Odszkodowanie za decyzje poprzednich władz miasta
Podczas zmian budżetowych radni zabezpieczyli także środki na odszkodowanie w wysokości 600 tys. zł za wykup gruntu pod drogę publiczną. Sprawa sięga jeszcze 2008 roku. Wtedy to poprzednie władze miasta zmieniały plan zagospodarowania przestrzennego, obejmujący południowe części Turku.
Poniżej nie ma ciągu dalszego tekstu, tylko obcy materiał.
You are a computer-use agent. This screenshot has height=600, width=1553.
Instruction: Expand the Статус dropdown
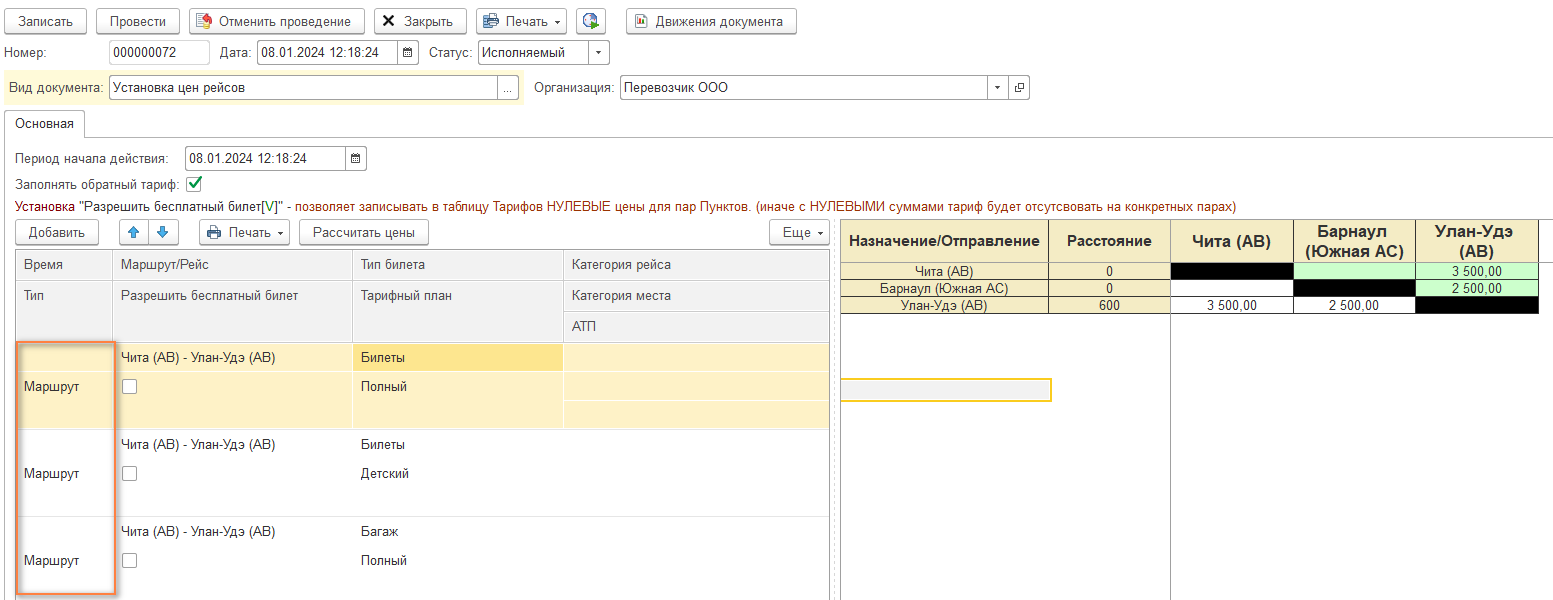[598, 53]
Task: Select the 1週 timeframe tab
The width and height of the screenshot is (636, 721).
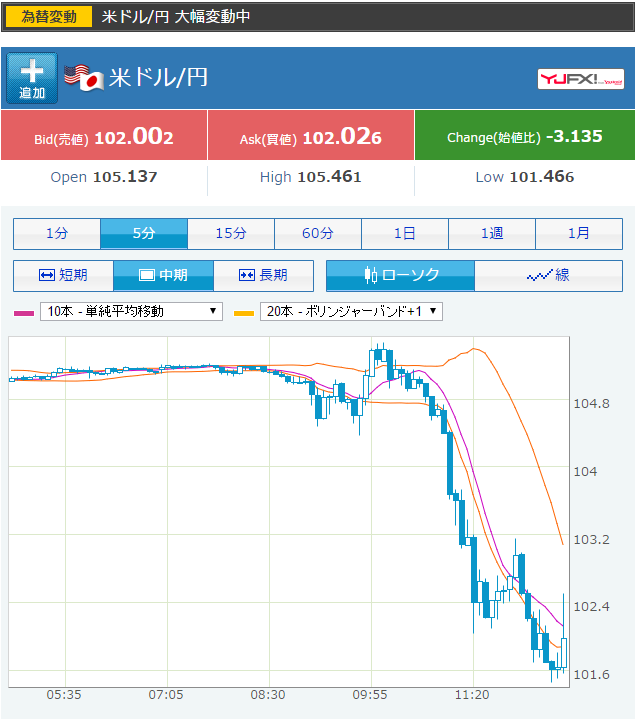Action: click(x=492, y=234)
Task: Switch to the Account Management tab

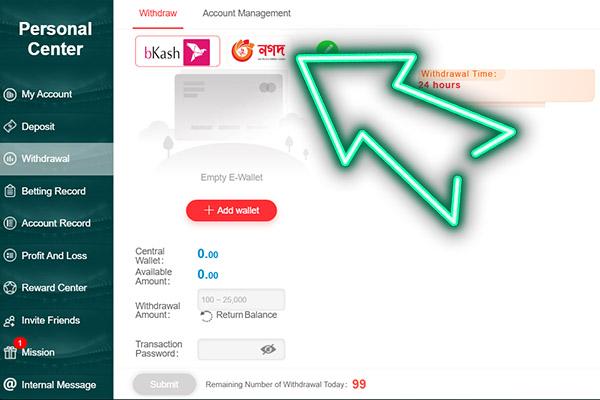Action: coord(246,13)
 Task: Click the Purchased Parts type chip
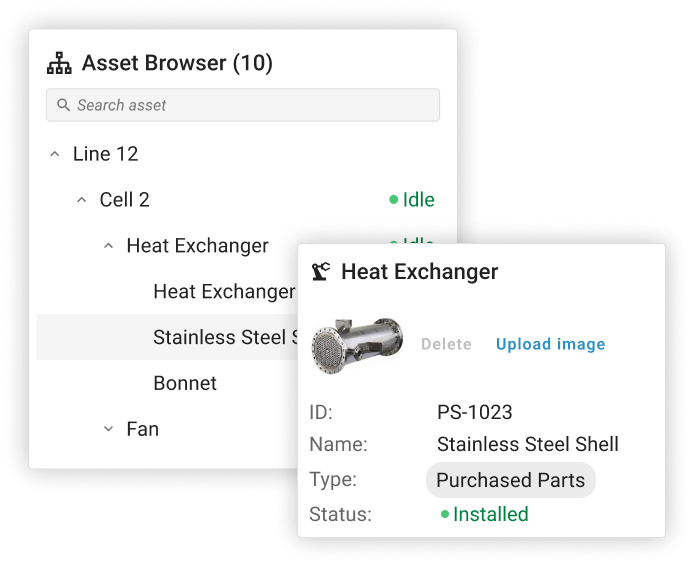click(510, 480)
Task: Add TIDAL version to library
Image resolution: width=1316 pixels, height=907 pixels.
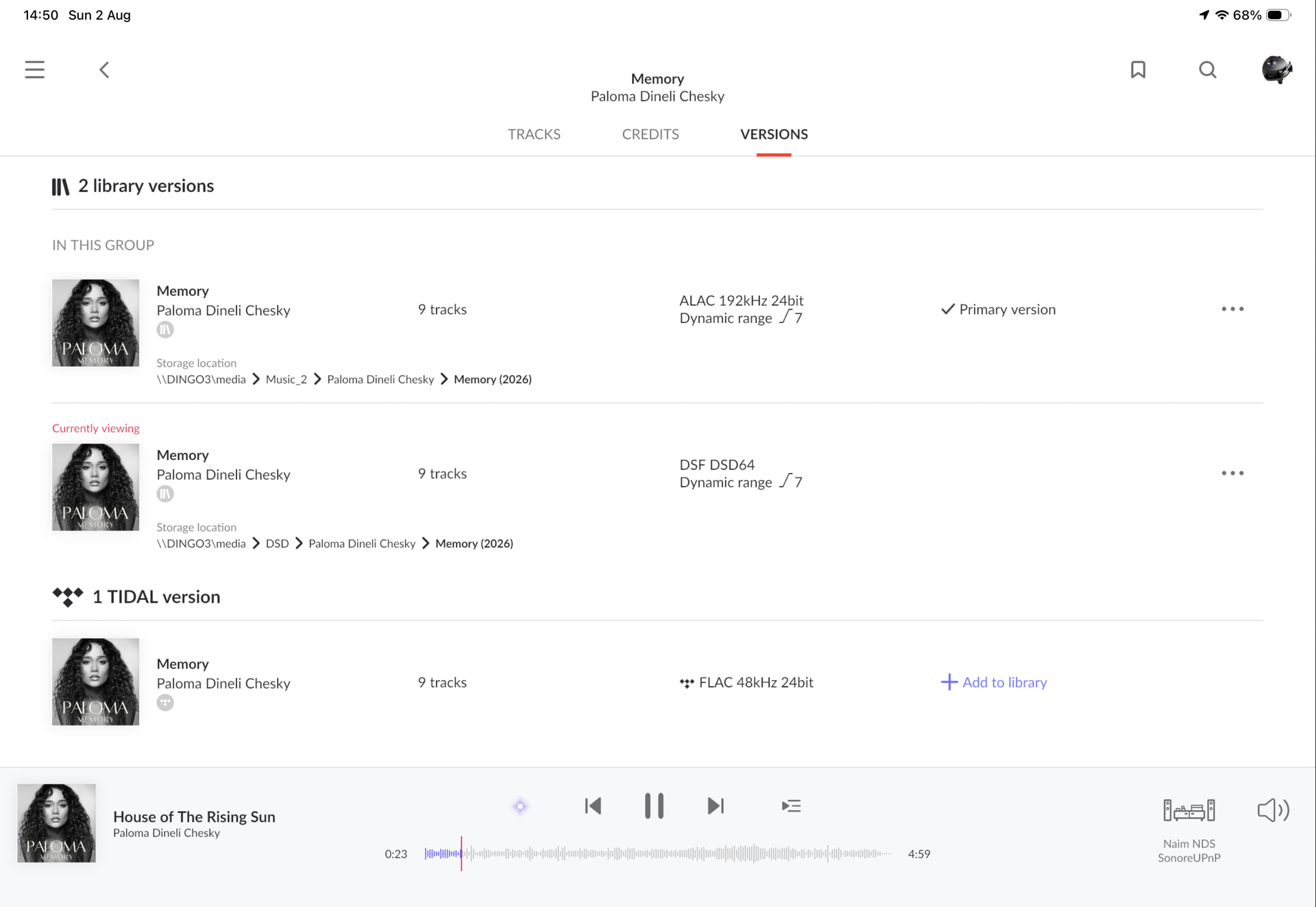Action: tap(994, 682)
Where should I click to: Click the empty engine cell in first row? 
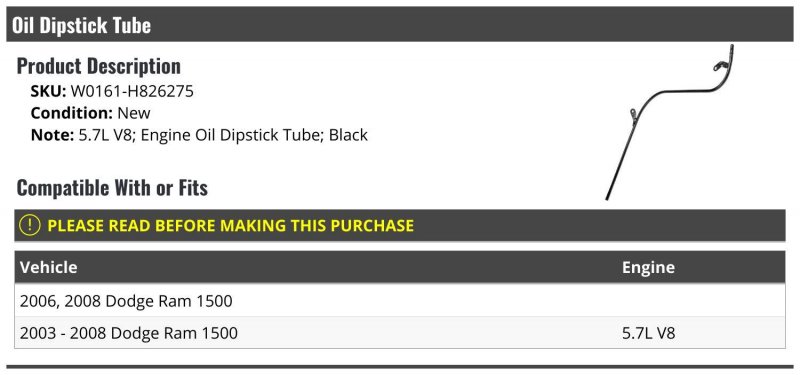point(702,301)
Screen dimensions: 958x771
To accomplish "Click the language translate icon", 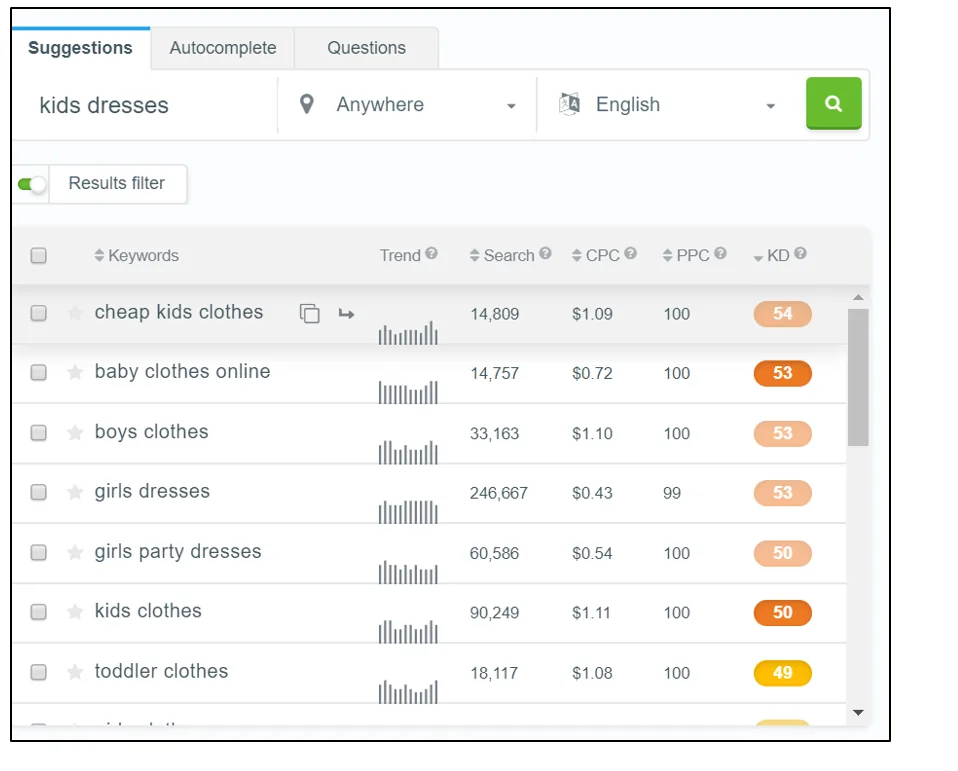I will [570, 104].
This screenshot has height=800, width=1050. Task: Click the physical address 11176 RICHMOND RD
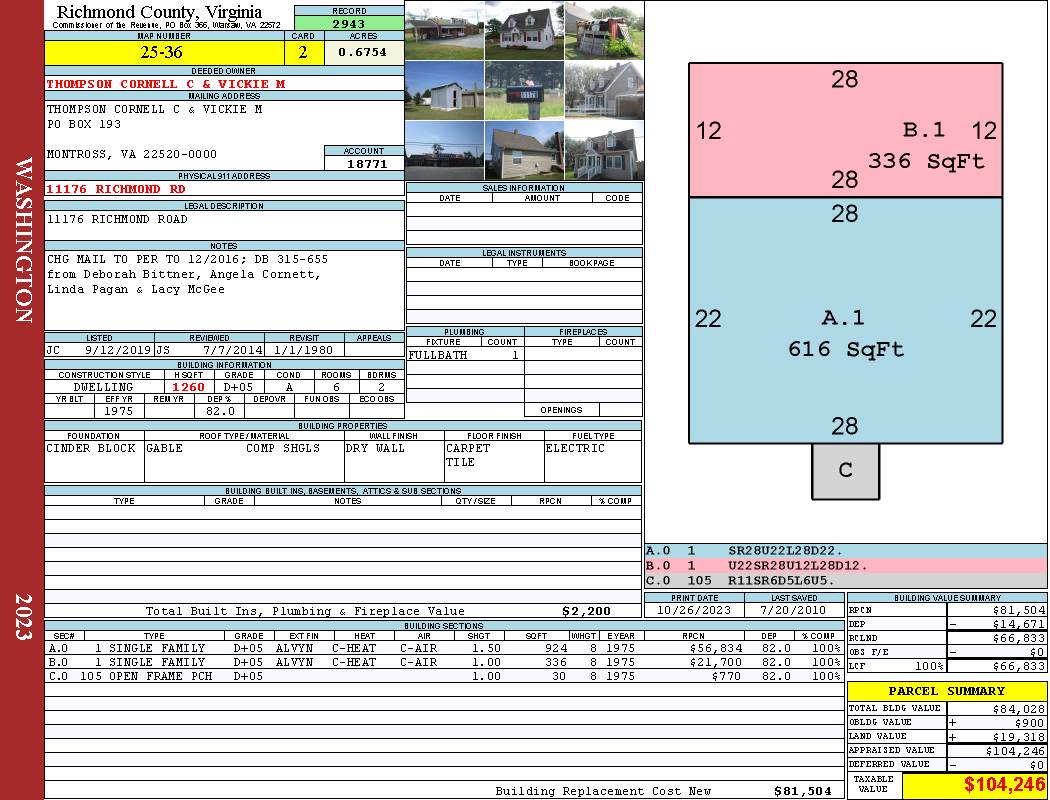(116, 188)
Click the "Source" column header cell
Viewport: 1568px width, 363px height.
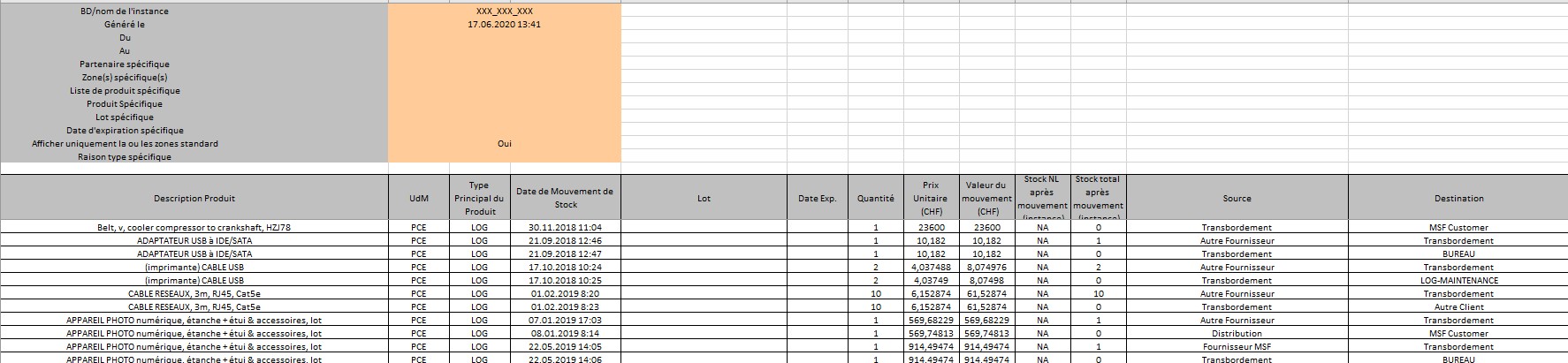pyautogui.click(x=1237, y=199)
W 2012 właściciel gruntu, który zgodnie z planem zagospodarowania miał być przeznaczony na drogę, rozpoczął procedurę odszkodowawczą. Miastu przedłożono operat szacunkowy, który wyceniał grunt na kwotę 1,6 mln zł. Obecny burmistrz nie zaakceptował jednak kwoty, a sprawa trafiła do Starosty Tureckiego, aby ten wydał odpowiednią decyzję określającą wysokość należnego odszkodowania. Wtedy też rzeczoznawca wskazany przez starostę określił, że wartość gruntu wynosi ok. 600 tys. zł. Właściciel gruntu zaskarżył decyzję do wojewody, jednak ten podtrzymał decyzję starosty. Pomimo tego że właściciel może odwołać się do sądu administracyjnego, już teraz samorząd miejski musi wypłacić mu odszkodowanie w kwocie 600 tys. zł.
Kto poniesie konsekwecje?
Radny Karol Serafiński pytał radnych TS, jakie konsekwencje powinny zostać wyciągnięte wobec Zdzisława Czapli. Serafiński nawiązał tym samym do jednego z tekstów wysłanych przez Zarząd TS, w którym TS podkreślał, że za sporządzenie planu zagospodarowania przestrzennego odpowiada burmistrz.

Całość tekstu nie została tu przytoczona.